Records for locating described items

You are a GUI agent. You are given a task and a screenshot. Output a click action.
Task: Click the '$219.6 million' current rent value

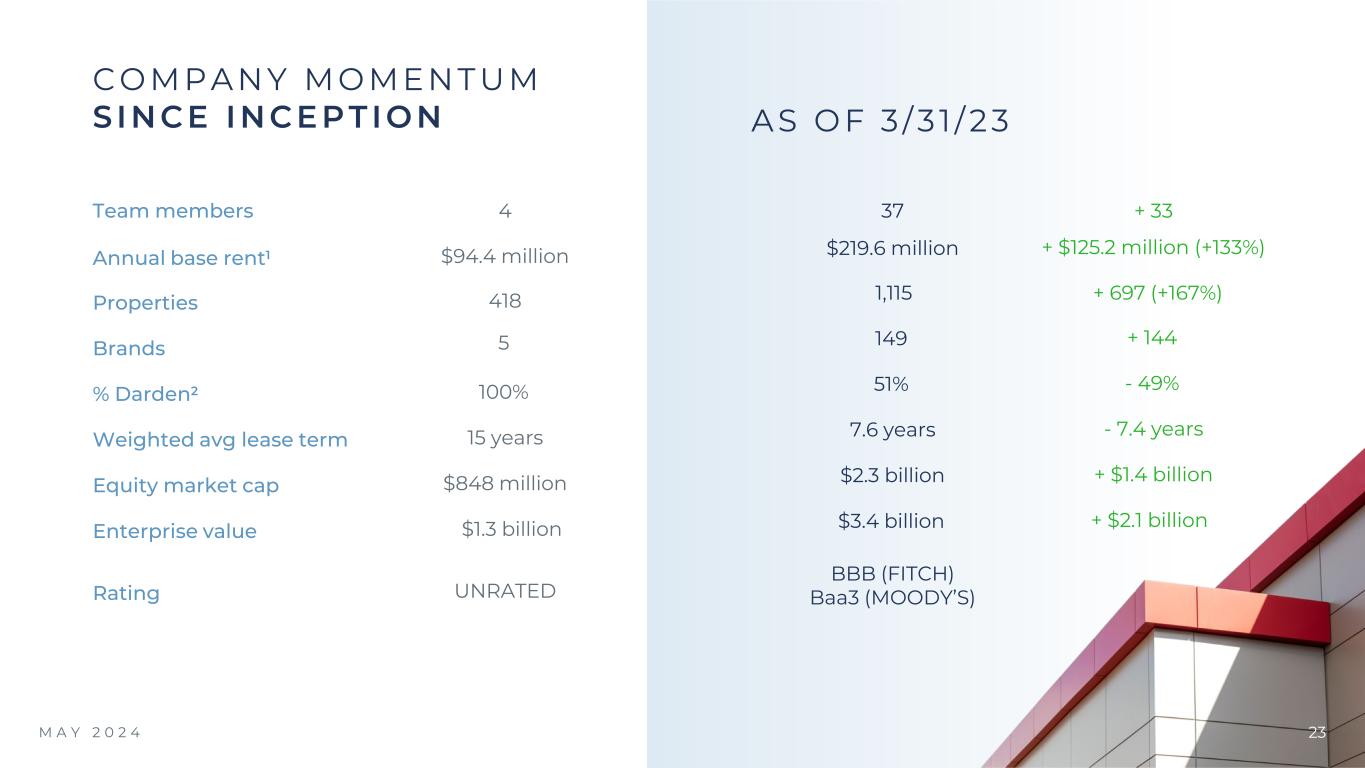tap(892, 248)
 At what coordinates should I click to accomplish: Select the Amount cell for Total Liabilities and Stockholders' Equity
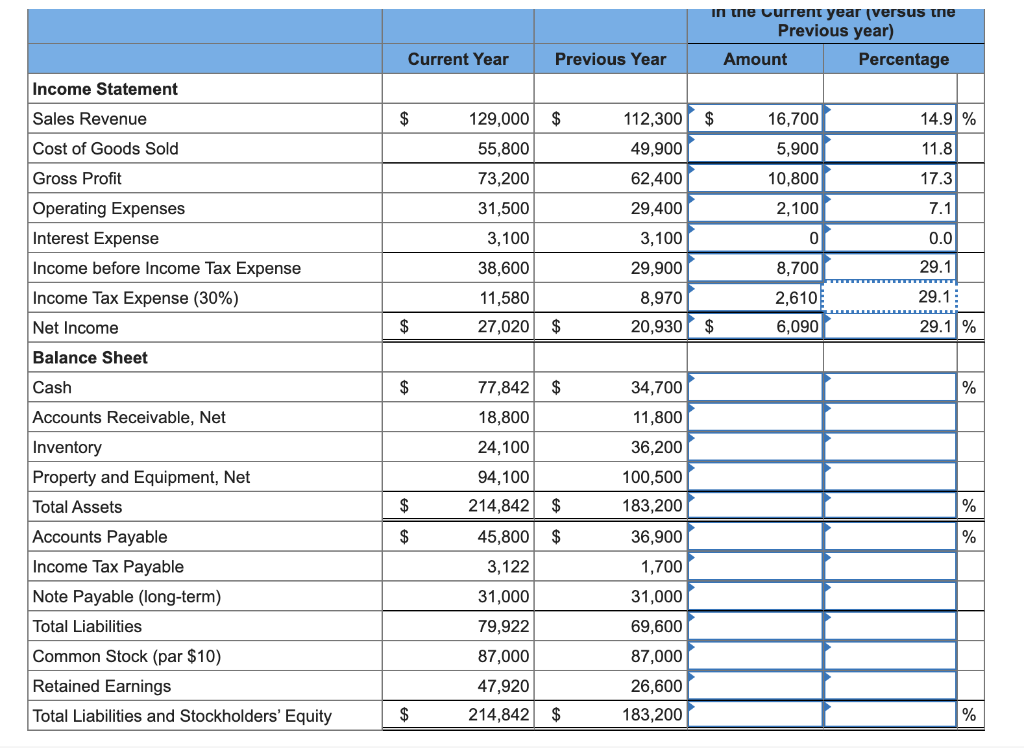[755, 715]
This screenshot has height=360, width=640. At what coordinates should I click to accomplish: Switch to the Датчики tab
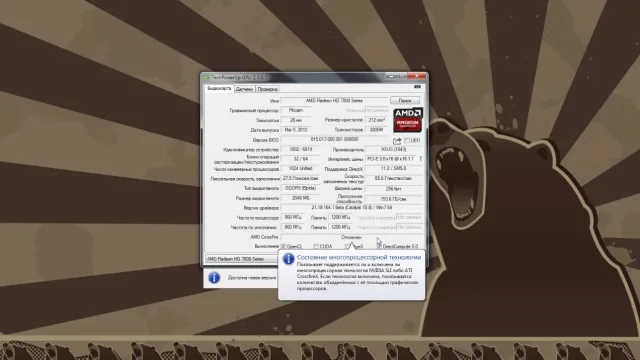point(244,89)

TASK REQUIREMENTS: Report every line of the records that contains the string "should", copying each line in full. Case counts.

SOLUTION TO THIS TASK:
 At what coordinates should I click to accomplish: Select the Amount cell for Total Liabilities and Stockholders' Equity
This screenshot has height=360, width=640. At what coordinates should I click to accomplish: Switch to the Датчики tab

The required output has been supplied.